# Cycling Clubs In Newcastle Upon Tyne



## G_MAN (7 Jun 2008)

Does anyone know of any cycling clubs in and around Newcastle Upon Tyne?


----------



## mondobongo (7 Jun 2008)

Try British Cycling


----------



## Flying_Monkey (9 Jun 2008)

My club, the Gosforth Road Club is the biggest and the best, if you are a reasonably serious rider. We have club rides on Saturday and Sunday starting from the Regent's Centre, and we also run the Northern Rock Cyclone sportive and the (premier calendar) Beaumont and (lower cat) Sloane road races. 

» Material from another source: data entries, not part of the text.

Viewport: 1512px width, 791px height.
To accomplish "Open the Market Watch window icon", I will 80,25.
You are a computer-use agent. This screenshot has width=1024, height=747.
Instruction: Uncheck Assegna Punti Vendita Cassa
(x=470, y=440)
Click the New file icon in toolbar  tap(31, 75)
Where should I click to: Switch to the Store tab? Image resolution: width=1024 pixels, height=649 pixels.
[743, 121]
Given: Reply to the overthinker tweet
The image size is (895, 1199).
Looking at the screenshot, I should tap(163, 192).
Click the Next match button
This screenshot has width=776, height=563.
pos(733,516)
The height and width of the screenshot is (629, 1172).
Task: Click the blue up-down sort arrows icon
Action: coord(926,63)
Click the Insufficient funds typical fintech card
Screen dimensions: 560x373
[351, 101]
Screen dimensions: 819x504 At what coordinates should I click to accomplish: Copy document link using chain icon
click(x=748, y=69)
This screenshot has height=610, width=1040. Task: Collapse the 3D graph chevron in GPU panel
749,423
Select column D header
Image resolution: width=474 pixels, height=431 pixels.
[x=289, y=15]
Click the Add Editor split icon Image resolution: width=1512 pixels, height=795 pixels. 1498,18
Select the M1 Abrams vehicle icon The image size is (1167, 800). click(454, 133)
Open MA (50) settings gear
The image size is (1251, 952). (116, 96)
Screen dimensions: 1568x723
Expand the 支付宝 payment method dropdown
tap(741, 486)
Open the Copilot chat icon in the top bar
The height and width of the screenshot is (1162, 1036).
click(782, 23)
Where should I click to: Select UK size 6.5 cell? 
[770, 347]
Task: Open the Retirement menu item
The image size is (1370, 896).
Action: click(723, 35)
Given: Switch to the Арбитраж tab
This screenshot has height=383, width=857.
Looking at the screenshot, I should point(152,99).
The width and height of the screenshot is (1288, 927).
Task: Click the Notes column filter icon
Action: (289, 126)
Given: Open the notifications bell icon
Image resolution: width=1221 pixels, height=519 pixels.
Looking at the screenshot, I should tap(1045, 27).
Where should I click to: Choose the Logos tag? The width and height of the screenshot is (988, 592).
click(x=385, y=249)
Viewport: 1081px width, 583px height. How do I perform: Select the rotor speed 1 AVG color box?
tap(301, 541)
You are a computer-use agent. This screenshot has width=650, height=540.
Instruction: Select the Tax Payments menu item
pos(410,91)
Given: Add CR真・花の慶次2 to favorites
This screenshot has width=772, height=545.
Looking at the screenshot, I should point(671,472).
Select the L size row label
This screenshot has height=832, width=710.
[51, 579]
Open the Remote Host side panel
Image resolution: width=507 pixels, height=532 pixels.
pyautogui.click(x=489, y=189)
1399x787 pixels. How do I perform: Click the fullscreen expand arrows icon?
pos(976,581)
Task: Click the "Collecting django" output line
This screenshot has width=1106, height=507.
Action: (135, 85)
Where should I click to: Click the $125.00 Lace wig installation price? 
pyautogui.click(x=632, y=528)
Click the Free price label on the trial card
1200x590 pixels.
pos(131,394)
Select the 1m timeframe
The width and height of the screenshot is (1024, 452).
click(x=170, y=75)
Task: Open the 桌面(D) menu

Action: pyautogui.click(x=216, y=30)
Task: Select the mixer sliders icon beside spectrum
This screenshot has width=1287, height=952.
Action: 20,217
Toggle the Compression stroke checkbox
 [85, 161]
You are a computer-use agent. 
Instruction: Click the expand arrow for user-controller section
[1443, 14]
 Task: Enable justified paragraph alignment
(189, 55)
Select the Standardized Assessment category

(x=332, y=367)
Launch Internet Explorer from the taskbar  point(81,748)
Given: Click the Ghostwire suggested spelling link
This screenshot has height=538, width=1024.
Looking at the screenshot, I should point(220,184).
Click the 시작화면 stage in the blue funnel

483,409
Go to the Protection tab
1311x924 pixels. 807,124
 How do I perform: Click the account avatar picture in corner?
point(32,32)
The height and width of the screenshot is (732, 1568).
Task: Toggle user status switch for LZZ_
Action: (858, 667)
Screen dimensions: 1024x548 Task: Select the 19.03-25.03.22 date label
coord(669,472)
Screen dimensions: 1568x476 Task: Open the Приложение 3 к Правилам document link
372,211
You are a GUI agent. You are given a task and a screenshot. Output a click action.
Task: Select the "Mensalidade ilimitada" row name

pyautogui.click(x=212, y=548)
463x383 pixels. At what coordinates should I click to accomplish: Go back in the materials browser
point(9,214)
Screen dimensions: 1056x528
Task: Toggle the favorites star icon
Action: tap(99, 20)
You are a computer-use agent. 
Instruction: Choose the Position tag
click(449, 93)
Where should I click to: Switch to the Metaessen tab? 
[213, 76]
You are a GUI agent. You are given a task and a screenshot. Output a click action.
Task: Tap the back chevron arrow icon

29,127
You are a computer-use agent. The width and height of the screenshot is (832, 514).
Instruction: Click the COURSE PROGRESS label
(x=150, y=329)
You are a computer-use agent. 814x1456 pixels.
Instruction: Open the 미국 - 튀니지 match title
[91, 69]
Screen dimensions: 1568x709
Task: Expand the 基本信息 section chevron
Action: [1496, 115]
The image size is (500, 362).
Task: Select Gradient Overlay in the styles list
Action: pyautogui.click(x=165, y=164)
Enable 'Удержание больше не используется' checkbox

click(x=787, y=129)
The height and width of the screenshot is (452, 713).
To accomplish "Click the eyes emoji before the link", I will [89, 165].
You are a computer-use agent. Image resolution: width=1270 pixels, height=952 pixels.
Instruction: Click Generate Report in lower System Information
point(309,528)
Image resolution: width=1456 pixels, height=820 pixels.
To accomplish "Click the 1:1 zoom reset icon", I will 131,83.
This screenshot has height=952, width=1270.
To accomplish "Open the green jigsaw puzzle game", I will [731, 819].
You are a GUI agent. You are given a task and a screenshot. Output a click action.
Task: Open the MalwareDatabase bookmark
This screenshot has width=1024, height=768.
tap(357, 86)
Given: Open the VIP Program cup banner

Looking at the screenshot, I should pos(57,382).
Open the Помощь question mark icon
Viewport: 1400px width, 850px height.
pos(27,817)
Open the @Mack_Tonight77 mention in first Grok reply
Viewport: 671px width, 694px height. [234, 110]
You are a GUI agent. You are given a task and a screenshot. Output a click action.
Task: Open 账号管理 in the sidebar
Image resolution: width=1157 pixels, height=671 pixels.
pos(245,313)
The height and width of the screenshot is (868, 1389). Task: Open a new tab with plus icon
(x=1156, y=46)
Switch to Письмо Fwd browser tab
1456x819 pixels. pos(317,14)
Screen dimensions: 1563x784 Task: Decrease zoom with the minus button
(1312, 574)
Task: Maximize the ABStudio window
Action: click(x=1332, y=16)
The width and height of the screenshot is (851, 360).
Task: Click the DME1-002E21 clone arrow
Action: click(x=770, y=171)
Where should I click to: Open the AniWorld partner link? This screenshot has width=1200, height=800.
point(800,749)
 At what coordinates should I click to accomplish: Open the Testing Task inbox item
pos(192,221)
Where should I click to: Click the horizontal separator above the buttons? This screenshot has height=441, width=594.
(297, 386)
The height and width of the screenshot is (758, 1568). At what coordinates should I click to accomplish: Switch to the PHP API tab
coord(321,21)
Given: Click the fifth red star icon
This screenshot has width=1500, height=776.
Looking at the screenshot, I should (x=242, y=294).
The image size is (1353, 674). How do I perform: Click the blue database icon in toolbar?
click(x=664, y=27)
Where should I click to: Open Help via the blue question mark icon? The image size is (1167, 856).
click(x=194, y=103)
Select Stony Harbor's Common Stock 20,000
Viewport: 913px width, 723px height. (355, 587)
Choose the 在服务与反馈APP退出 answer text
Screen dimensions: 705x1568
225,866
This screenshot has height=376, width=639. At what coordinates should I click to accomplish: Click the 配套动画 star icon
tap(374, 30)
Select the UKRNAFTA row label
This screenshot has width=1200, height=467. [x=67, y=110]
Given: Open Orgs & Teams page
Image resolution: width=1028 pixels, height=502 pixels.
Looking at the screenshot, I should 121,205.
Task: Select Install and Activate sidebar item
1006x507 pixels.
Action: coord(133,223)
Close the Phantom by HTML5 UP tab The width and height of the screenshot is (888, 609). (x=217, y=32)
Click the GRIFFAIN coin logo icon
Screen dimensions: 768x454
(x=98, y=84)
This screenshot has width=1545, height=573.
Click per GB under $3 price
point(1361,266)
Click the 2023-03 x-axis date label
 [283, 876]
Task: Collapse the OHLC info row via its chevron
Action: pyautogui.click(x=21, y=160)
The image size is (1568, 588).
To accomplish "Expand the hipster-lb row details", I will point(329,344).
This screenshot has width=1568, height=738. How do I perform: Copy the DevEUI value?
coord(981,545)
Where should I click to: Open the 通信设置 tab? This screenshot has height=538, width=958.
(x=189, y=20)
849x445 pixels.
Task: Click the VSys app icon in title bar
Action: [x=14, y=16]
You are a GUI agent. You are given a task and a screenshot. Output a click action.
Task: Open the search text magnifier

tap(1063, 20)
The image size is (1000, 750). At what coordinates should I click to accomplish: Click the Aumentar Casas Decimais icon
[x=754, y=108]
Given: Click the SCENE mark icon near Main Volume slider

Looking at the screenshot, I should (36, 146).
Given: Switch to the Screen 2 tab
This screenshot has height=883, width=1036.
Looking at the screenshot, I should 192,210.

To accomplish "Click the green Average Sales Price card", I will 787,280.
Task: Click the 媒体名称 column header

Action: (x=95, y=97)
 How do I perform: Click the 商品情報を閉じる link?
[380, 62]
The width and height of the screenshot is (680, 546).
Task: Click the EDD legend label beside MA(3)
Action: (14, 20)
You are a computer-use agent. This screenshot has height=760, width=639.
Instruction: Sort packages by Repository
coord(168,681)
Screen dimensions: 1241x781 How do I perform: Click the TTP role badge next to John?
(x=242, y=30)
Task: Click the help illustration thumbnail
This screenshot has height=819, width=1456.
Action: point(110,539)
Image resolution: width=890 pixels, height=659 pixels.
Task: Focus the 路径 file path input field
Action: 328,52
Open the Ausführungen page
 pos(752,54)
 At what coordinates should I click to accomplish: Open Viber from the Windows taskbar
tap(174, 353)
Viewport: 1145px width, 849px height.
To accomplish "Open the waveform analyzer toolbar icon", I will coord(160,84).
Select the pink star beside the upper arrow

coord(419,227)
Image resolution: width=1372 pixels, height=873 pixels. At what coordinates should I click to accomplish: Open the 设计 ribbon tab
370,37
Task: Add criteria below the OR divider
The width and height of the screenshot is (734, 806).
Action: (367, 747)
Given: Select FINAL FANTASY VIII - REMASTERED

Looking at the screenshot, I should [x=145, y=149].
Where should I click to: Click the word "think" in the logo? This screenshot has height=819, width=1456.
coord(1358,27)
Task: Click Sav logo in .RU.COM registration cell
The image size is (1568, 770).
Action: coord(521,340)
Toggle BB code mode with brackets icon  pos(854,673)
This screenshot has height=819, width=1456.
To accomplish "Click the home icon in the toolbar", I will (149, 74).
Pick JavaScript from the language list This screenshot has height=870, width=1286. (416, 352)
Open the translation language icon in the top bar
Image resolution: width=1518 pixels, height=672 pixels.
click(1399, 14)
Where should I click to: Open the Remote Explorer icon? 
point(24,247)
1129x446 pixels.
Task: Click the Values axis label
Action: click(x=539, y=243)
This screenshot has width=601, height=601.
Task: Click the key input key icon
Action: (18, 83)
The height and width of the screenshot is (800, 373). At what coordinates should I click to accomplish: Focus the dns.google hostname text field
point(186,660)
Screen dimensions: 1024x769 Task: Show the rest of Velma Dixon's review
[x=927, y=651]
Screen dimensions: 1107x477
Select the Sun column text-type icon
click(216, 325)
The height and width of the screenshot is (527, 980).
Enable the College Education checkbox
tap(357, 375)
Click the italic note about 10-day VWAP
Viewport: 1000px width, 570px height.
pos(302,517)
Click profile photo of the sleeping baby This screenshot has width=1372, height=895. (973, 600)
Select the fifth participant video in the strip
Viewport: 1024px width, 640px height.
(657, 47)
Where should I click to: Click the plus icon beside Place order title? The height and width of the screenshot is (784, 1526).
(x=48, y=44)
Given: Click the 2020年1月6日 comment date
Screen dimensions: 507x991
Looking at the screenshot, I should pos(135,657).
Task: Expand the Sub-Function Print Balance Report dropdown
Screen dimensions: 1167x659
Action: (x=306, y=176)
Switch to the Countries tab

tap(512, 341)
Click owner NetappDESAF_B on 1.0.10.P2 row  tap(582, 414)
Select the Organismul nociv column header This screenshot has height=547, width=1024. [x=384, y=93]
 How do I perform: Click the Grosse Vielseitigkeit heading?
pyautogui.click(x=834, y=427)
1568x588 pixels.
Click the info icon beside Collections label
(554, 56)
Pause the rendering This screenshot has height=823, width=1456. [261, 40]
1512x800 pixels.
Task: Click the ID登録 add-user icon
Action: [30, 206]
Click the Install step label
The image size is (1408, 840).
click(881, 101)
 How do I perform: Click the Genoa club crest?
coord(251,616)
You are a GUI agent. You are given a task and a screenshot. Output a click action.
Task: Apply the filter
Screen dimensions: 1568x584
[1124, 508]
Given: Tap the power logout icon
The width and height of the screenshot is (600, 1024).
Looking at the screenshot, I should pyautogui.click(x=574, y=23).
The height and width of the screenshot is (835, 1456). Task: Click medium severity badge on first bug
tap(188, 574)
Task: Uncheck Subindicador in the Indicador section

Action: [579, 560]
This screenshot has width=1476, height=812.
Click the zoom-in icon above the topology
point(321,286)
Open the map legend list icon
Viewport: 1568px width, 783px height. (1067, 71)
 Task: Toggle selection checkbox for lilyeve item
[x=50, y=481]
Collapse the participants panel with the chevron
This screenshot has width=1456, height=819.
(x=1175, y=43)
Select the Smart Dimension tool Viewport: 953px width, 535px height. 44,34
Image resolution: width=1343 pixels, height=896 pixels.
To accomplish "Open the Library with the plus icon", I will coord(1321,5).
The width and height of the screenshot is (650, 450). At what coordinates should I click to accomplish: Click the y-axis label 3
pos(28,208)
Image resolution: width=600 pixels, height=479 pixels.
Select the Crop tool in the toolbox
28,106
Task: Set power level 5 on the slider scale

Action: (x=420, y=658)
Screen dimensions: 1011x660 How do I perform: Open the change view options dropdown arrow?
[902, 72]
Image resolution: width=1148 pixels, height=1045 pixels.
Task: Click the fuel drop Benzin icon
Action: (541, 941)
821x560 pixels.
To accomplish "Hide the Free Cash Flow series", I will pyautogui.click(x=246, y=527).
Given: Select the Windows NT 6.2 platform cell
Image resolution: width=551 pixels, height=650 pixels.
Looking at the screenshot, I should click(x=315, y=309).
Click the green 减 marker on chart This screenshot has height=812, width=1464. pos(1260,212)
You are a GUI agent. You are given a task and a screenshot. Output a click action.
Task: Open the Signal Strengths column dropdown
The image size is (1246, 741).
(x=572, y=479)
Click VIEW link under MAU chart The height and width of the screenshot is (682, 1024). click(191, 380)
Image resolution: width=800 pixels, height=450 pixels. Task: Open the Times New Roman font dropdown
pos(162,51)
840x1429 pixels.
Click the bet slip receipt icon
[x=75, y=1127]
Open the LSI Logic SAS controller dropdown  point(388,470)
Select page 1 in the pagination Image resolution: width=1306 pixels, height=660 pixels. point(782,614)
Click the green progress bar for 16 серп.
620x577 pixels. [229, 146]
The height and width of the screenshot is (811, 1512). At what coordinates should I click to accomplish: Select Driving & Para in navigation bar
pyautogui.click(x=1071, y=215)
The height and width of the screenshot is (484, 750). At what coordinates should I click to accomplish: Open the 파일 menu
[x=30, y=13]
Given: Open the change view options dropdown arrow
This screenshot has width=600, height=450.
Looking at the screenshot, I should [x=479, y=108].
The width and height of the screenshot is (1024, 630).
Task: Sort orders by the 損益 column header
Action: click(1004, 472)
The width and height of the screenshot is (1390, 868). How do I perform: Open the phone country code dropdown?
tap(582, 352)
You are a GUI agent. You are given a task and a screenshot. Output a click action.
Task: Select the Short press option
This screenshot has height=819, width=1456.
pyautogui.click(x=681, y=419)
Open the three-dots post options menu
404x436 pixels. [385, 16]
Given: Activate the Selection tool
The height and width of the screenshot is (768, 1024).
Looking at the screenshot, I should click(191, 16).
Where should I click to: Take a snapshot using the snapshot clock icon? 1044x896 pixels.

For beginners, the Newcastle Phoenix might be more suitable.


----------



## stealthcycling (12 Jul 2009)

stealthcycling@hotmail.co.uk In Sunderland there is a cycle group called Stealth Cycling Group!!
We meet every two weeks on a Sunday at Silksworth Ski Slope at 9:30am.
Please E-mail us stealthcycling@hotmail.co.uk
for more infomation!!!
Thanks


----------



## mearle (13 Jul 2009)

I've seen numerous Tyneside Vagabond jerseys on sportives I've done.
No idea what they are like, but they seem to get around.
http://www.tynevags.org.uk


----------